We will schedule an initial appointmentfor parents only, as this allows for more efficient gathering of information. (When working with older adolescents this may differ, depending on individual needs). During first meeting, we will gather information related to the current concerns and treatment history. If you have documents, such as an IEP or previous evaluation report, please bring a copy to this session. At end of this meeting, we will formulate a short-term plan, which typically consists of setting up a meeting with your child. We may also give you some questionnaires to complete.
What can I expect to happen in the initial visits with my child?
When we meet with your child, our initial goalsare to develop rapport and gather information. Helping a child feel comfortable talking to us is the key to obtaining accurate information. It is usually necessary for us to learn what is going on from the child’s perspective.
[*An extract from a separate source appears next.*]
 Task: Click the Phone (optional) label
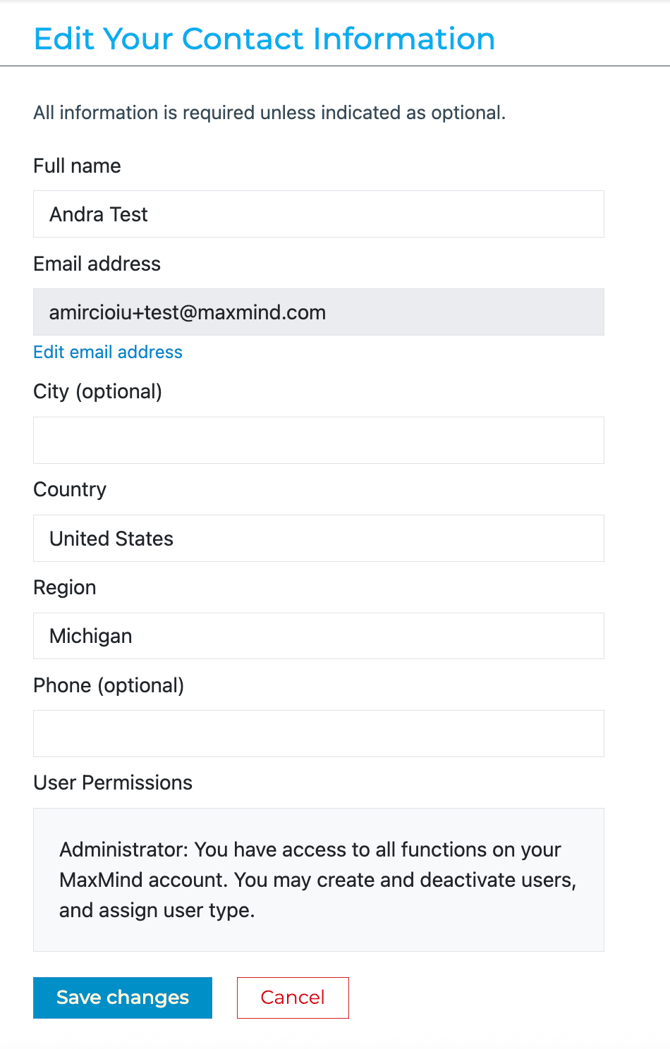pyautogui.click(x=109, y=685)
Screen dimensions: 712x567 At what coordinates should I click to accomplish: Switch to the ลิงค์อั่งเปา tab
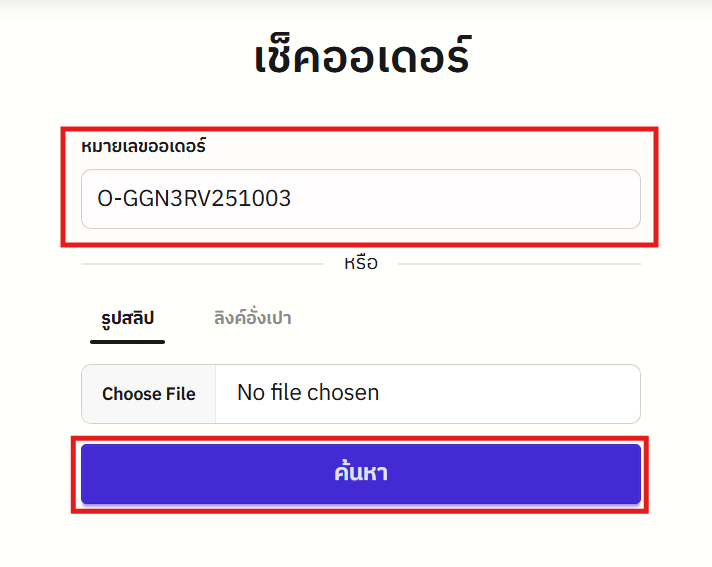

Understanding the child’s perspective will help us develop a plan that uses motivators that will facilitate change.
Do you visit my child’s school?
We sometimes suggest a school observation if significant concerns are raised related to your child’s behavior at school. These concerns may include school-based anxiety, social challenges, or behavioral concerns in the classroom or at lunch/recess. If a school observation is scheduled, it always happens before we meet the child; once the child knows us and recognizes us, then the observation will be less meaningful. When we go to the school, we also meet with relevant school staff to gather information about the child’s behavior.
When will you share your findings with us?
After the parent and child meetings, and, if necessary, the observation, we will schedule an appointment to provide feedback. During this time, we will summarize our findings and solidify a treatment plan. Basically, we aim to answer the following four questions during our assessment process: Is there a problem? Is there a clinical name for what is going on? Do we need additional information? What can we do about it? When you leave this information-sharing appointment, you will have a clear sense of what treatment will look like. We want you to be aware of the goals, the types of strategies we’ll be working on and the frequency of meetings. We’ll also answer any questions about treatment throughout the process.
What else should we know before getting started?
Throughout treatment, you will be asked to complete various activities between sessions, including tracking the frequency of particular symptoms. As treatment progresses, you will be given certain skills to practice between sessions as well. Treatment is time limited, and the ultimate goal is for children and families to independently use the skills learned during our time together.